And, he said, “the slums are expanding…. The cities need help…. The people for whom we are speaking on the floor of the Senate this afternoon are the low-income people. They are inarticulate. It is difficult for them to voice their needs. We provide aid and assistance to virtually every other group…. We provide assistance to private builders, real-estate groups…subsidies galore to those who do not need them, but none, or little to those who most need assistance.
“Mr. President, this is the noblest country on earth, but we have two great blots upon us: One is our treatment of the Negro and the other is the slums in our cities…. Mr. President, we all want a nobler country, a better country. One of the things we must do is cut out the cancer of the slums…. So I hope, Mr. President, that the Senate will reject the amendment of the Senator from Indiana.”
By about four o’clock, all the scheduled speeches had been delivered, Humphrey had still not appeared, and Capehart and Knowland were insisting on an immediate vote. Afraid to leave the floor lest a vote be called, Johnson prowled restlessly around the Chamber, glancing at his watch, throwing his troops into the breach—Sparkman rose to provide a lengthy overview of the whole history of public housing—embarking on a series of maneuvers: quorum calls accompanied by the palms-down motion to direct clerks to read the names slowly; a reversal of his previous refusal to allow Prescott Bush to introduce a last-minute amendment that would assist a local Connecticut housing authority (since discussing the amendment would take time). But Capehart couldn’t be stalled much longer. Walking back to the cloakroom door, Johnson shouted to a telephone clerk to get National Airport—not some airline clerk at National Airport but an air traffic controller in the airport’s control tower—on the phone. When the telephone clerk had done so, Johnson, saying, “Mr. President, I must leave the Chamber for a few minutes,” rushed into the cloakroom and grabbed the phone. “Damn it, I’ve got a senator up there,” Johnson shouted to the controller. “He’s two hours overdue and I want him down quick. He’s got to vote. You better be awful sure he’s not stacked up there.” The controller said that Humphrey’s plane was indeed stacked up, in a holding pattern over Pittsburgh; a lot of planes were stacked up in the pattern, the controller said. Johnson stopped shouting. His voice grew quiet and threatening. “Well, you better be goddamned sure none of those planes comes in before his comes in,” he said. After checking to make sure that a Capitol police car was waiting at the airport to rush Humphrey to the Chamber, he returned to the floor, where the debate was droning languidly on. At 5:13 p.m., Humphrey appeared on the floor. A quorum call was in progress; Johnson twirled his index finger, and the names came out faster and faster, and after the call was completed, the vote on the Capehart Amendment began.
Capehart was sitting complacently at a front-row desk, without a clue to what was about to happen, until the clerk reached the name of Senator Price Daniel of Texas, a staunch opponent of public housing whose vote, Capehart was sure, would be in favor of his amendment.
“Senator Daniel,” the clerk called.
“No,” Senator Daniel replied.

+===+

§ **Work to complete**
a - According to the passage about the Senate housing debate, at what time did Humphrey appear on the floor?
b - Rewrite the passage from "Capehart was sitting" to "Senator Daniel replied.", swapping "staunch" for "steadfast".

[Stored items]
+===+

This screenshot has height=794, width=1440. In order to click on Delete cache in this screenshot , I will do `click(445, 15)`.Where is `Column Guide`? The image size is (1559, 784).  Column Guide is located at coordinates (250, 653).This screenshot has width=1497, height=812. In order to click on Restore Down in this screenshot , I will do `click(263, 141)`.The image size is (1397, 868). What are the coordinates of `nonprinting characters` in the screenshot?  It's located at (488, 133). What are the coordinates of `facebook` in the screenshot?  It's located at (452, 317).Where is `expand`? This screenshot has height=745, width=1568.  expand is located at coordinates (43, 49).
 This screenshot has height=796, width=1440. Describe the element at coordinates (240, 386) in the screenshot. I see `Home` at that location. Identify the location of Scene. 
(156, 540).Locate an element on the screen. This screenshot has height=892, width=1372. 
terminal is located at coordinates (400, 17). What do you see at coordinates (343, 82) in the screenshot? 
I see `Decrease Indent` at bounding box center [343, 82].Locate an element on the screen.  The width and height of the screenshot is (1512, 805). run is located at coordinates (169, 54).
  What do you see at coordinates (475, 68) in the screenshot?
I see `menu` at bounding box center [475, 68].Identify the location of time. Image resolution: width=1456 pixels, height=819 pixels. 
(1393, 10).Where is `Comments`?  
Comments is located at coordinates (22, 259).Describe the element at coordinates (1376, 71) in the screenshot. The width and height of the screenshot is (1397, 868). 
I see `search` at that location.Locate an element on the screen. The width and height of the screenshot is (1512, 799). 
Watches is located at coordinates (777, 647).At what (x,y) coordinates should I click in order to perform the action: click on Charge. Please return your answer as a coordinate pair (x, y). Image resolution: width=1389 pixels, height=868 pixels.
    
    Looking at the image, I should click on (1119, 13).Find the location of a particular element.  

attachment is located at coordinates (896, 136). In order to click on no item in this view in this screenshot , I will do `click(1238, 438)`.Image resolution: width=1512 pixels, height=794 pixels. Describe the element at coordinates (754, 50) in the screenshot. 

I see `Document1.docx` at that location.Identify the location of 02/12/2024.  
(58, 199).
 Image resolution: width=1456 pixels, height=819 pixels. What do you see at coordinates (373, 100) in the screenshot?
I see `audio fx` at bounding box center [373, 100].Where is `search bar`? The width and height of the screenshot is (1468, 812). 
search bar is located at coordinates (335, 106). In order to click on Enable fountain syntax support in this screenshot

+===+

§ **Solutions per task**
a - At 5:13 p.m.

b -
Capehart was sitting complacently at a front-row desk, without a clue to what was about to happen, until the clerk reached the name of Senator Price Daniel of Texas, a steadfast opponent of public housing whose vote, Capehart was sure, would be in favor of his amendment.
“Senator Daniel,” the clerk called.
“No,” Senator Daniel replied.